Per la protagonista serve una voce d'acciaio
Ruolo tanto ostico ed impegnativo, quella di Aniuska, che per la presente produzione – una prima mondiale, va da sé – è stata arruolata una robusta voce d'acciaio, quella del soprano azero Afag Abbasova-Budagova Nurahmed, che la risolve con passione, verosimiglianza interpretativa e buona padronanza tecnica.
Accanto a lei spiccano il Sergio lirico ed appassionato del tenore cinese Zi Zhao Guo, il buon Anatolio del baritono coreano Min Kim, il Nicola di Domenico Balzani, il pope di Christian Saitta, l'ufficiale di Blogoj Nacoski, la Maria di Anna Evetkhova.
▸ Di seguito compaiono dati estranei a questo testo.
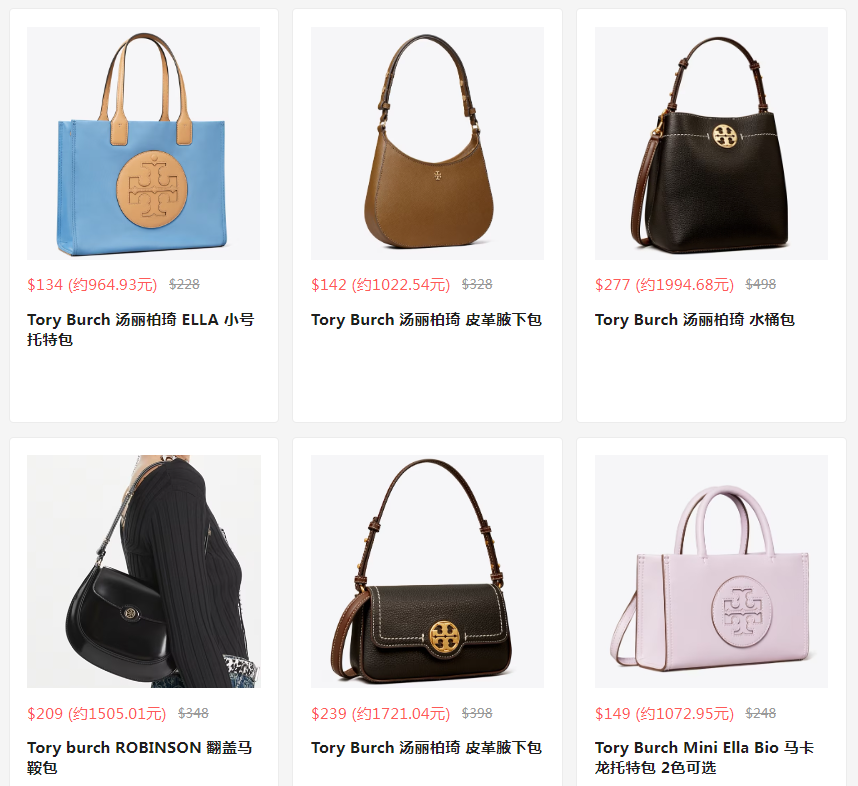Click the crossed-out $228 original price
The width and height of the screenshot is (858, 786).
click(x=184, y=284)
Altri comprimari Francesco Cortese e Giuliano Pelizon.
Fabrizio Da Ros domina assai bene l'intera, e non facile partitura, evidentemente studiata a fondo, ottenendo dall'eccellente Orchestra del Verdi non solo l'indispensabile compattezza e la precisione esecutiva, ma pure buona varietà di colori, di sfumature, di piani dinamici. Buona prova anche del Coro, addestrato da Paolo Longo.
Decisamente ammirevole è nel suo insieme lo spettacolo messo in piedi da Daniele Piscopo: gli dobbiamo regia, scenografia e costumi. Curatissima e realistica la singola recitazione, dinamico il movimento degli insiemi, molto belli i costumi, scenografia unica pertinente e saggio impiego di video proiezioni. Teatro allo stato puro, il suo, drammaturgicamente denso e scenicamente intrigante.